* [WHAT IS NEEDED]: Give back exactly the lines of the data below, starting with the line that has "How do I perform: Click" and going on through the line that has "Open the Oxford Languages link".

(Stored items)
=-=-=-=-=

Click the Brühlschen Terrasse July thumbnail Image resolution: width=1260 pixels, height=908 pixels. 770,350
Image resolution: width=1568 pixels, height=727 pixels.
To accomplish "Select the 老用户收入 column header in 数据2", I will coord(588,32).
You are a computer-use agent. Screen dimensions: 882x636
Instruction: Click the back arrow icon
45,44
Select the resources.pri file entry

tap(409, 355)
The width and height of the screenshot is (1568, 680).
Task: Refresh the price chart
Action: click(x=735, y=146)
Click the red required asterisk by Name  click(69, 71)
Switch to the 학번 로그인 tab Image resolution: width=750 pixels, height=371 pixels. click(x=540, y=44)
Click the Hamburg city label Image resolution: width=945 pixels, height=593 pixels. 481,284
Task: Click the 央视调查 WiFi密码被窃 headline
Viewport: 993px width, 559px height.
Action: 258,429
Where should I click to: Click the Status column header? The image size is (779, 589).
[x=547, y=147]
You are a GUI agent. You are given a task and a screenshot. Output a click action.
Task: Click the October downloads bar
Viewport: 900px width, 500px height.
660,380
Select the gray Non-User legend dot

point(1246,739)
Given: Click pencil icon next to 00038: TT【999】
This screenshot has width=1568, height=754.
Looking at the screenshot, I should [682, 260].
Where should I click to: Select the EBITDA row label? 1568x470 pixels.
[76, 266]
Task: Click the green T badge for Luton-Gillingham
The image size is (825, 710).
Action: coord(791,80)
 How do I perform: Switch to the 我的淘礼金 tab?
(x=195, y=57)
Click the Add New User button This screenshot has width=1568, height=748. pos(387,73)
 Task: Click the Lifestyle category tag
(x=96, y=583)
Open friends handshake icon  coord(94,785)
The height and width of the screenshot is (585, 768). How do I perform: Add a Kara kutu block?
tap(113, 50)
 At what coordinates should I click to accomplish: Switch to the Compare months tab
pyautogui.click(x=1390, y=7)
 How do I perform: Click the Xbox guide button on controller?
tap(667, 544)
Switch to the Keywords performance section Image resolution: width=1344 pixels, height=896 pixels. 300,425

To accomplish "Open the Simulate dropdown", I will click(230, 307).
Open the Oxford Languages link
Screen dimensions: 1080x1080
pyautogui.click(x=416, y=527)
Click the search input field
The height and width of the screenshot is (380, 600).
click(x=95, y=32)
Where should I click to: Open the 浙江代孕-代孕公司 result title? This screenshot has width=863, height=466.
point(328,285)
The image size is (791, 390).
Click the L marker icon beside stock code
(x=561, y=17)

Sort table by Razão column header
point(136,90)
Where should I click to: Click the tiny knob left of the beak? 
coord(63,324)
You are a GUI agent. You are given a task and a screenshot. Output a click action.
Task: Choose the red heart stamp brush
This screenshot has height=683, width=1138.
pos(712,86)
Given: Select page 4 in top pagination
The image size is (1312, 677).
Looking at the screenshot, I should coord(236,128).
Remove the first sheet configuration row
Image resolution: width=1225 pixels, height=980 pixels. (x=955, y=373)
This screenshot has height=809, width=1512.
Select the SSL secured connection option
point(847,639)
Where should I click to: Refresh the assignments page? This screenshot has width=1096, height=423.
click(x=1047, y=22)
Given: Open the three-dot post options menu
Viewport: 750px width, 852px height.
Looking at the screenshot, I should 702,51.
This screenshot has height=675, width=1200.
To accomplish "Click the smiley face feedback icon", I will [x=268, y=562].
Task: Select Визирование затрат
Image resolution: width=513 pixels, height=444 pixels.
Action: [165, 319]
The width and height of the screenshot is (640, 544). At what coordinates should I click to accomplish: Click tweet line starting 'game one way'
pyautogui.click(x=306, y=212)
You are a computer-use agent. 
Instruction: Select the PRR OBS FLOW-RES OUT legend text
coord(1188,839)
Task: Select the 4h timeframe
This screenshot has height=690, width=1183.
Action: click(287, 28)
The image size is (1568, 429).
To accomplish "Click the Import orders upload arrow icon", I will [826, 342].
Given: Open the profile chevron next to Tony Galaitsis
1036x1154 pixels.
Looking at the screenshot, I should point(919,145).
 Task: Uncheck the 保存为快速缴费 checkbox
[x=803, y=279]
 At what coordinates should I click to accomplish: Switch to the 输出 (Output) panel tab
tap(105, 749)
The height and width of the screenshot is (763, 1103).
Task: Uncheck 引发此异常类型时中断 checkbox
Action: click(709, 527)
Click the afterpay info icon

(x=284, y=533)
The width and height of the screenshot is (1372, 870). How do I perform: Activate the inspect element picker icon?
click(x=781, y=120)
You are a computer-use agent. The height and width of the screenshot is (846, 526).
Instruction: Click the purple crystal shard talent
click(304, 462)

=-=-=-=-=

* [ANSWER TO THIS PROBLEM]:
 How do I perform: Click the Xbox guide button on controller?
tap(667, 544)
Switch to the Keywords performance section Image resolution: width=1344 pixels, height=896 pixels. 300,425

To accomplish "Open the Simulate dropdown", I will click(230, 307).
Open the Oxford Languages link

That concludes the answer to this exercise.